The Graybill house was haunted. Everyone in Carp knew it, had been saying it for half a century, since the last of the Graybills had hanged himself from its rafters, just like his father and grandfather before him.
The Graybill curse.
No one had lived in the house officially in more than forty years, although occasionally there were squatters and runaways who risked it. No one would live there. At night, lights flickered on and off in the windows. Voices whispered in the mouse-infested walls, and ghosts of children ran down dust-covered hallways. Sometimes, locals claimed they heard a woman screaming in the attic.
Those were the rumors, at least.
And now, the fireworks: some of the old-timers, the ones who claimed they could still remember the day the last Graybill was found swinging by the neck, swore that the fireworks weren’t set off by kids at all. They might not even be fireworks. Who knew what sort of forces leached out of that tumbledown house, what kind of bad juju, sizzling the night into fire and flame?
The cops thought it was just the usual Fourth of July prank. But Heather, Nat, and Dodge knew better. So did Kim Hollister and Ray Hanrahan and all the other players. Two days after the Fourth of July, their suspicions were confirmed. Heather had just gotten out of the shower when she booted up the ancient laptop and checked her email. Her throat went dry; her mouth turned itchy.
[email protected]
Subject: Enjoy the fireworks?
The show will be even better this Friday at ten p.m.

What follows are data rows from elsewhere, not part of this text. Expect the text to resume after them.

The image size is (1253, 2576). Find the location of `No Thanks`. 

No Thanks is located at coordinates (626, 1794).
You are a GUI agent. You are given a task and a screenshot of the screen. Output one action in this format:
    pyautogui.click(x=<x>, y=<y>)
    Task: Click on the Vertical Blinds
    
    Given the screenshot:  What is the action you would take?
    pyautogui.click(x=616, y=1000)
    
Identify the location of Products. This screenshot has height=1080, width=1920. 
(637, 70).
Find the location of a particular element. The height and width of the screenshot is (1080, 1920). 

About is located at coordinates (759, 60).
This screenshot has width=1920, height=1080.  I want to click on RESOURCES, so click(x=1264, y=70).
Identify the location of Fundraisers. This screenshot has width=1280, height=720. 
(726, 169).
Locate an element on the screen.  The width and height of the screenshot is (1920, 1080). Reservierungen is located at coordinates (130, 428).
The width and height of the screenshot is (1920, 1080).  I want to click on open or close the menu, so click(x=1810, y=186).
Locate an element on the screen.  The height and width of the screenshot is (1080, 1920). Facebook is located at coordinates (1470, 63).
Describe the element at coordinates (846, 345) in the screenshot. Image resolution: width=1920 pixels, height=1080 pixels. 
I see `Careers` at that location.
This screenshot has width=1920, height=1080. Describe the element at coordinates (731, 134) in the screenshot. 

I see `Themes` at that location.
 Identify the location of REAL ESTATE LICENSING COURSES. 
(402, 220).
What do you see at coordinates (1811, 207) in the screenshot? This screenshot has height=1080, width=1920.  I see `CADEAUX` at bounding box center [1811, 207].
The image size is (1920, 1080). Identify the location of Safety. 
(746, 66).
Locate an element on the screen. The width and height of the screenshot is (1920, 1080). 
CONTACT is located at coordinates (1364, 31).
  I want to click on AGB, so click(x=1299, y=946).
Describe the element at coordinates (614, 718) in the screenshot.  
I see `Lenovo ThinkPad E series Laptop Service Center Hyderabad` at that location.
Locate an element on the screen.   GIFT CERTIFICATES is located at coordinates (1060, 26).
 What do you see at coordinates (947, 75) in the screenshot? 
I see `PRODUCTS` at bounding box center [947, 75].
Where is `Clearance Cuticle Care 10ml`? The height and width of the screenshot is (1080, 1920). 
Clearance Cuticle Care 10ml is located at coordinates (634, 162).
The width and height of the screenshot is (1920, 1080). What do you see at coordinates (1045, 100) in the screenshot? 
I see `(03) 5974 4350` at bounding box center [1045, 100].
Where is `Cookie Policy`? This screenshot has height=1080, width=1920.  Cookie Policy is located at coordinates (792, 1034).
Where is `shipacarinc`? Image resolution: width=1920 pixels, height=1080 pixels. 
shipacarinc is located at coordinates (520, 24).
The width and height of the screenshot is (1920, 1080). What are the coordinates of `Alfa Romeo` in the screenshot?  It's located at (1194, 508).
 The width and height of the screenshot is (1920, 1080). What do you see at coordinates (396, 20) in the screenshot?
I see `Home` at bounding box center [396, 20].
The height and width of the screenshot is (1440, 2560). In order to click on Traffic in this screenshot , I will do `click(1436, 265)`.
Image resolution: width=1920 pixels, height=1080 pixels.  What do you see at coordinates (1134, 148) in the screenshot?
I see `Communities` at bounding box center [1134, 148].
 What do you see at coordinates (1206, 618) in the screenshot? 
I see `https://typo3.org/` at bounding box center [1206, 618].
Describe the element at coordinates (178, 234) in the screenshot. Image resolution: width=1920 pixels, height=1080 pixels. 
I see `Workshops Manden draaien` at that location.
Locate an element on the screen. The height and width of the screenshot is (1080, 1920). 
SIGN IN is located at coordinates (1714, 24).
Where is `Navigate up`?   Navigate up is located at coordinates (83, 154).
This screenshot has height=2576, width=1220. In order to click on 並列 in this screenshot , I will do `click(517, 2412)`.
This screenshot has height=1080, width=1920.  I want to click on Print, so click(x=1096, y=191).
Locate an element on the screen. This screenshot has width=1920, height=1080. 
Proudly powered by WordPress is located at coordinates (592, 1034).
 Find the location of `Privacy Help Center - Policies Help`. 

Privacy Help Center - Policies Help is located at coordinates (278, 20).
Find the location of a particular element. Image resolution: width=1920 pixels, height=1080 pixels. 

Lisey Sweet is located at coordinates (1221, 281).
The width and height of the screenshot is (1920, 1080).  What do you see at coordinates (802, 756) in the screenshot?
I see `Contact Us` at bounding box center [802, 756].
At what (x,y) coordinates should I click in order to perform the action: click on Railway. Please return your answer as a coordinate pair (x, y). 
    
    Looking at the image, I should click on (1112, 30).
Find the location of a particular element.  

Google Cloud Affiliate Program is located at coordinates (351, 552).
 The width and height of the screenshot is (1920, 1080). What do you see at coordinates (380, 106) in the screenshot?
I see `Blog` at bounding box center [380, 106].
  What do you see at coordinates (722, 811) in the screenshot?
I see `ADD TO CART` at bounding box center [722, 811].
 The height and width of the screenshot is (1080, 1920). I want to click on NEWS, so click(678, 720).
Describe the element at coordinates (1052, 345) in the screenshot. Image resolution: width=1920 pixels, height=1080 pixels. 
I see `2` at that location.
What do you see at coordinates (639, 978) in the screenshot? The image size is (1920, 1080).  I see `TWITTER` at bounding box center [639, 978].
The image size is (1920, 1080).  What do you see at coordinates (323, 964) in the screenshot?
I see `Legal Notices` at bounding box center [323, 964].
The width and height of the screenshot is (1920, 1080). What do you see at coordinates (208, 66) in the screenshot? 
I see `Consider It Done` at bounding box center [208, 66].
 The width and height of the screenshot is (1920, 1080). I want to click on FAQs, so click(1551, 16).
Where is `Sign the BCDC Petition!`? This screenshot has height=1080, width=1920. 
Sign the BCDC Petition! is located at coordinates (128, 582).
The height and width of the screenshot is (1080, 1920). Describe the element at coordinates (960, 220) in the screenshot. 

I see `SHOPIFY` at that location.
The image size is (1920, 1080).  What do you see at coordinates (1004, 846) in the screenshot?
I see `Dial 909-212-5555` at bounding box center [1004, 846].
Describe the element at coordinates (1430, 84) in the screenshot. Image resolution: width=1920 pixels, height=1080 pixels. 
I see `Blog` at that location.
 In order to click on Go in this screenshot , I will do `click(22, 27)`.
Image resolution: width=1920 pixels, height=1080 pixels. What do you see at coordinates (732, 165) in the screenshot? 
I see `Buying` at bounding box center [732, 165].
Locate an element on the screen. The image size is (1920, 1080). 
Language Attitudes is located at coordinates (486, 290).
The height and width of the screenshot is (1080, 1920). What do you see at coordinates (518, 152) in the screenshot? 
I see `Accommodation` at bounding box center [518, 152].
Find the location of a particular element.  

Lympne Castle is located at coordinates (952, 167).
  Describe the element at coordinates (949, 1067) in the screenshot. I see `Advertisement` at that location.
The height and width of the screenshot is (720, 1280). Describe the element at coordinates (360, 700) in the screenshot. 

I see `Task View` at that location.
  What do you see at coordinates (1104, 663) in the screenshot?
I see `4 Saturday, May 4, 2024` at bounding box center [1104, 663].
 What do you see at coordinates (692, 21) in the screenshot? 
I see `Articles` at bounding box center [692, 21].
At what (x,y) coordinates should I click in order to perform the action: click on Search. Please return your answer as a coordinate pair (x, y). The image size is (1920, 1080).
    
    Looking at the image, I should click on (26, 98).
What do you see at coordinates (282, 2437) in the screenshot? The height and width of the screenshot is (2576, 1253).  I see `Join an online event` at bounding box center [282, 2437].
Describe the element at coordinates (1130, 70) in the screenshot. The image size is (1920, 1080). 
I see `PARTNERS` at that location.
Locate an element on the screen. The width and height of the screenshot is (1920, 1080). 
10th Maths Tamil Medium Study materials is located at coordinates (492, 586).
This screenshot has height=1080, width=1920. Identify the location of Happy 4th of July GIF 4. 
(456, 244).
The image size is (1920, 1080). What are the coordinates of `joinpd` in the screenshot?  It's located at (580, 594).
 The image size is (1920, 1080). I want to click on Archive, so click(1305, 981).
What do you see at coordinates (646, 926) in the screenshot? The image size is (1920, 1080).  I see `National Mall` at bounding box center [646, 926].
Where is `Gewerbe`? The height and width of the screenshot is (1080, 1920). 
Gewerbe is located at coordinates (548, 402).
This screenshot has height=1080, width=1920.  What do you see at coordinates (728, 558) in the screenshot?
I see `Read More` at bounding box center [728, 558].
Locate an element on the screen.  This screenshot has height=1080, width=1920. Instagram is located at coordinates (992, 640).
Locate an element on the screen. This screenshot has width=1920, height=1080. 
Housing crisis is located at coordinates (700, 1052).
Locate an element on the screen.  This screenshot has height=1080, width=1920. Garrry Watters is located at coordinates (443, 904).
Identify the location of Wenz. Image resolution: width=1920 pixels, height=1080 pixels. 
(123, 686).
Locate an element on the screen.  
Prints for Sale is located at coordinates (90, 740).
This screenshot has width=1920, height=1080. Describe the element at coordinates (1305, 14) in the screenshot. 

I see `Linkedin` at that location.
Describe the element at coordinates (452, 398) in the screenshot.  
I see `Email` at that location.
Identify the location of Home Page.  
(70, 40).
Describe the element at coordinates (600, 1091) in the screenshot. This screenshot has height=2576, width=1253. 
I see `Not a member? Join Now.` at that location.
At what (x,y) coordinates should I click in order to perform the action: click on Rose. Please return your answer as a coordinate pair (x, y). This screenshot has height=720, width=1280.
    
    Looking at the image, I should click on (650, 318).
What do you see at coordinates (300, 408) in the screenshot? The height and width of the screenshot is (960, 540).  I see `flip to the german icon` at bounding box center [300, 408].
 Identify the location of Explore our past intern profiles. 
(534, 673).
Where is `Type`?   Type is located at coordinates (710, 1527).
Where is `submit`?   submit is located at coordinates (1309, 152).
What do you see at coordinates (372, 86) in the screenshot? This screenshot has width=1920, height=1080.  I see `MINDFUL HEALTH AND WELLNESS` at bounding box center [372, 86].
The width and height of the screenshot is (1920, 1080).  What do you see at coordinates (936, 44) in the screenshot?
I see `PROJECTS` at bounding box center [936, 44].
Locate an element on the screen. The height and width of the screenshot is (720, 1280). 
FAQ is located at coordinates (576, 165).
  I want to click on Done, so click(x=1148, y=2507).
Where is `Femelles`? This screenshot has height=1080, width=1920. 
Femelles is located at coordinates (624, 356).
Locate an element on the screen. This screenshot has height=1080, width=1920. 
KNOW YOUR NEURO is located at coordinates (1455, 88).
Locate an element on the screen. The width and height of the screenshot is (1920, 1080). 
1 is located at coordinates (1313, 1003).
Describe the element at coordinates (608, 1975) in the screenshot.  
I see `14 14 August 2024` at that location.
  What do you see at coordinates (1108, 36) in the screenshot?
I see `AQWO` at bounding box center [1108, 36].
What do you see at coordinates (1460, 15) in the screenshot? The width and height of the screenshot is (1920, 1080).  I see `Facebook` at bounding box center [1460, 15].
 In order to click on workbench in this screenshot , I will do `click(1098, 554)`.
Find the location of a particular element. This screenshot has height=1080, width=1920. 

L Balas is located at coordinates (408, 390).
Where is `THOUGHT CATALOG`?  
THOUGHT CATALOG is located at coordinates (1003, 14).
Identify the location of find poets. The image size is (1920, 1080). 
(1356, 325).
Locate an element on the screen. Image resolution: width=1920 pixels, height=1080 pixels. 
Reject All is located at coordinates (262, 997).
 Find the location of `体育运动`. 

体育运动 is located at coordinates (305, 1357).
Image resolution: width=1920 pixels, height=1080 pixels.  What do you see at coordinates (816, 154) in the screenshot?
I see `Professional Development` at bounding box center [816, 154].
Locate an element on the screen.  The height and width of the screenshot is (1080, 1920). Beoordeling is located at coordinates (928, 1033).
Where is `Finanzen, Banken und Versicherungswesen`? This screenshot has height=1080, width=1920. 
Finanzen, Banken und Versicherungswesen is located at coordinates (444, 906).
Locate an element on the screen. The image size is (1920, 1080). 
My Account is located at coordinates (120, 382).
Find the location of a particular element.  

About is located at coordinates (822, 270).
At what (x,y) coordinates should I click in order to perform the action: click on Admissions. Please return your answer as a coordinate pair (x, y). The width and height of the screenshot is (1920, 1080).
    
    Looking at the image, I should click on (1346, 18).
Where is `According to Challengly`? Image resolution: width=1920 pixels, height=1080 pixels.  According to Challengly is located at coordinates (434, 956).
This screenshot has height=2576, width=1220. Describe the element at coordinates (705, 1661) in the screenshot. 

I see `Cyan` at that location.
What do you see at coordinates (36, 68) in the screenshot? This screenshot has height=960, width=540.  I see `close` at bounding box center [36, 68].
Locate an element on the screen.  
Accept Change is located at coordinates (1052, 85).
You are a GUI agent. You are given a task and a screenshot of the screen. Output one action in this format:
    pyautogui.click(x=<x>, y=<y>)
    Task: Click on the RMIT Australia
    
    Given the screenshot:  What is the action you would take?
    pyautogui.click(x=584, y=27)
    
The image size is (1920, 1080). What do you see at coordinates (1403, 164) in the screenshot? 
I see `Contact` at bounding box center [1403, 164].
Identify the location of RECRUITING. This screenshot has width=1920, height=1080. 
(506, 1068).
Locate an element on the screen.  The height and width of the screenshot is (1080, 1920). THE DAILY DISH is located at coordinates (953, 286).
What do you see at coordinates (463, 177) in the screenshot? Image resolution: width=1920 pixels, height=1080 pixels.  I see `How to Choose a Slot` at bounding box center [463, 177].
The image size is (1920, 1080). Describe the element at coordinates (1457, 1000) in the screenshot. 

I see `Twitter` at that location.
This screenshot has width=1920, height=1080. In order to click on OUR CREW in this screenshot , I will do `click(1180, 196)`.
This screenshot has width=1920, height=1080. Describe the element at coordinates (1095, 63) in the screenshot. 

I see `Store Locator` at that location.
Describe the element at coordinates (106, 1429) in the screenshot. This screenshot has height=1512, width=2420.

See how long you can stand it. Remember: no calling for help.
FRIDAY, JULY 8
heather
“IT’S TOO EASY,” HEATHER SAID AGAIN. SHE SQUEEZED the steering wheel. She didn’t really like to drive. But Bishop had been insistent. He wasn’t going to make it to the challenge today, wasn’t going to sit around and wait for hours while the players tried to outlast one another in a haunted house. And for once, she’d been able to use the car. Her mom and Bo were getting smashed with some friends in Lot 62, an abandoned trailer mostly used for partying. They’d crawl home around four, or possibly not until sunrise.
“They’ll probably try and screw with us,” Nat said. “They’ve probably rigged the whole house with sound effects and lights.”
“It’s still too easy.” Heather shook her head. “This is Panic, not Halloween.” Her palms were sweating. “Remember the time we were kids, and Bishop dared you to stand on the porch for three minutes?”
“Only because you flaked,” Nat said.
“You flaked too,” Heather reminded her, sorry now that she had brought it up. “You didn’t make it for thirty seconds.”
“Bishop did, though,” Nat said, turning her face to the window. “He went inside, remember? He stayed inside for five whole minutes.”
“I forgot about that,” Heather said.
“When was that?” Dodge spoke up unexpectedly.
“Years ago. We must have been ten, eleven. Right, Heather?”
“Younger. Nine.” Heather wished that Bishop had come. This was their first challenge without him, and her chest ached. Being with Bishop made her feel safe.
They turned the bend and the house became visible: the sharp peak of its roof silhouetted against the clouds knotted on the horizon, like something out of a horror movie. It rose crookedly out of the ground, and Heather imagined even from a distance she could hear the wind howling through the holes in the roof, the mice nibbling at the rotten wood floors. The only thing missing was a flock of bats.
There were a dozen cars parked on the road. Apparently most people felt the same way Bishop did, and most of the spectators had stayed home. Not all of them, though. Heather spotted Vivian Trager, sitting on the hood of her car, smoking a cigarette. A group of juniors huddled not far off, passing around a shared bottle of wine, looking solemn, as if they were attending a wake. For a second, before Heather turned the engine off, the rain misting through the headlights reminded her of thin slivers of glass.
Dodge climbed out of the car and opened the door for Nat. Heather reached for the bag she’d packed for the night: food, water, a big blanket. She would be here for as long as it took to win. Nat and Dodge, too.
Suddenly there was a muffled shout from outside. Heather looked up in time to see a dark shape rocket past the car. Nat screamed. And people were suddenly rushing into the road.
Heather threw herself out of the car and ran around to the passenger side, in time to see Ray Hanrahan catch Dodge in the stomach with a shoulder. Dodge stumbled backward, bumping against the remains of a fence. A shower of wood collapsed behind him.
“I know what you’re doing, you little freak,” he spat out. “You think you can—”
He was cut off and grunted sharply. Dodge had stepped forward and grabbed Ray by the throat. There was a collective gasp. Nat cried out.